It’s been almost a year since my half baked idea emerged for 50 Web 2.0 Ways to Tell a Story — I presented it 7 times, which for me, a reluctant presenter is a lot of repeats. But it is a fun show, and the highlight was getting a packed auditorium at Northern Voice 2008– I was sure everyone had my session confused with celebrity keynote. I was shaking in my cowboy boots.

By the time of the last presentation at the University of Delaware, I had achieved the Magic Heinz Number… 57 Tools…. and since then I have added another 12 on the “to do” list (sometime when I can stomach doing the same story again) including 280 slides, flowgram, SlideRocket, dipity, gloster, and more. A few of these are in beta, and I have access, but hope they emerge soon.

Vuvox Collage has been in beta a long time (and who knows what will happen, they were bought in June by eBay). I still love that one, and put along with gloster and I think the “Scrapbook” category may be renamed “Collages”.

A lot of folks keep telling me how useful the list is. And they keep asking me to recommend “best” tools. That’s really not the purpose to rank or say one is better than another. Most of the presentation ones and the slideshow ones are same in functionality, and differ maybe in template or background music choices. But I worry that people get fixated on the tools and not the process.

And I am seeking more examples to list! While the site is a wiki, I dont leave it open because (a) when I did, someone munged the format; and (b) when I did, some ***hole added spam links. So its my wiki, not yours (to edit). But what I do ask is that if you or your students or your mother-in-law or your mother-in-law’s dentist’s accountant makes a story in one of these tools, please go to the discussion tabs and share the URL (or just comments). I am watching the RSS feeds on these and boy is my reader lonely.

Three people from my University of Delaware workshop in June provided links to stories… so i will share them.

Dora used Slide to create a story of her class trip to Spain

Brian, who teaches in the hospitality program, started an xtime on the history of hotels

And Cristina wanted to develop a presentation that would help her students understand that Calculus is just about rates of change, so she brings in real world examples (fear not the Calculus! fear not the Calculus! fear not the Calculus!)- she used One True Media to create this one.

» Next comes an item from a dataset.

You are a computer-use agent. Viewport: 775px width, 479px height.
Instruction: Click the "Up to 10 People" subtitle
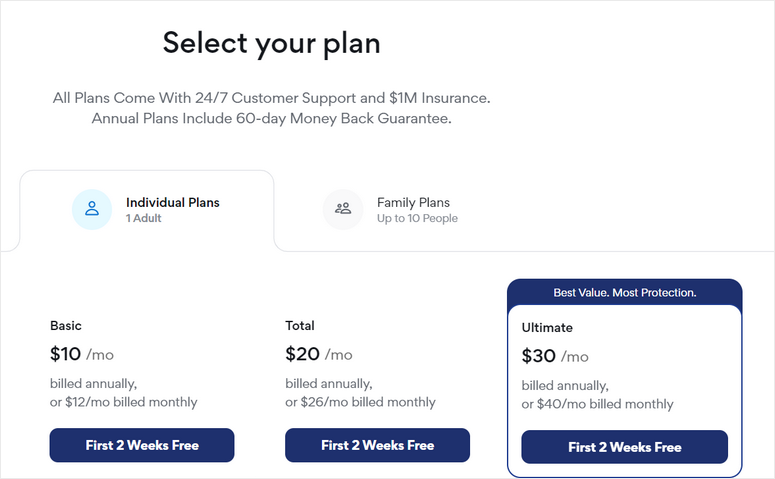click(417, 218)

All of these are now examples on the main Story Tools page of the workshop. You too could have such fame and recognition, just share your links in the Discussion space.

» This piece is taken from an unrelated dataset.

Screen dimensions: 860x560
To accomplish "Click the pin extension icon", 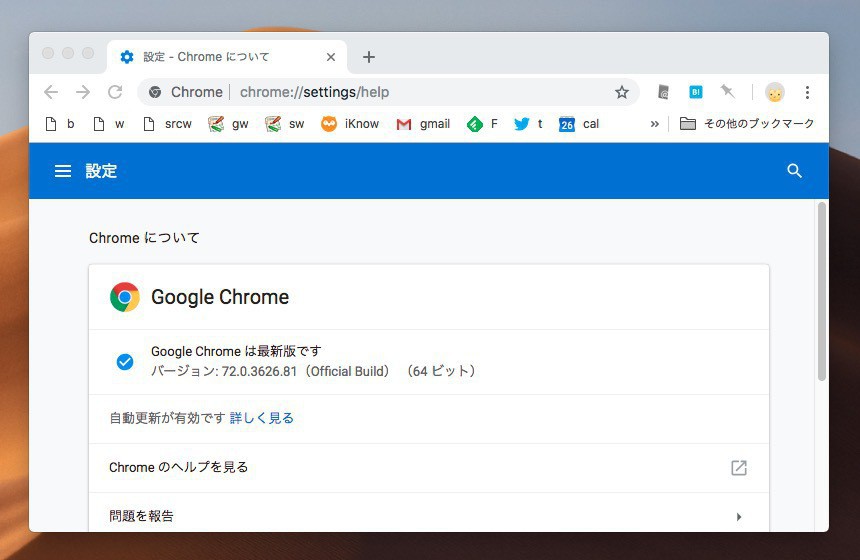I will click(728, 92).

I was hoping to do this session at the Learning 2.008 conference in Shanghai this September, but the word I get is that nearly all of these sites are likely block, turning my potential workshop into “50+ Web 2.0 Ways To Tell a Story That You Cannot Access”. I still may use it as an introduction to some storytelling activities, but the whole blocked web sites concept baffles the cheese out of me. I’ve never worked in such a place that the web was not a wide open highway.

But that’s another tale, another blog post. I may just shut myself in a closet for 3 days so I can rummage through those 12 new tools.

The post "I Give You These 50… 57… maybe 72 Web 2.0 Ways To Tell a Story" was originally yanked out of the teeth of a rabid chicken at CogDogBlog (http://cogdogblog.com/2008/07/maybe-72-web-ways/) on July 27, 2008.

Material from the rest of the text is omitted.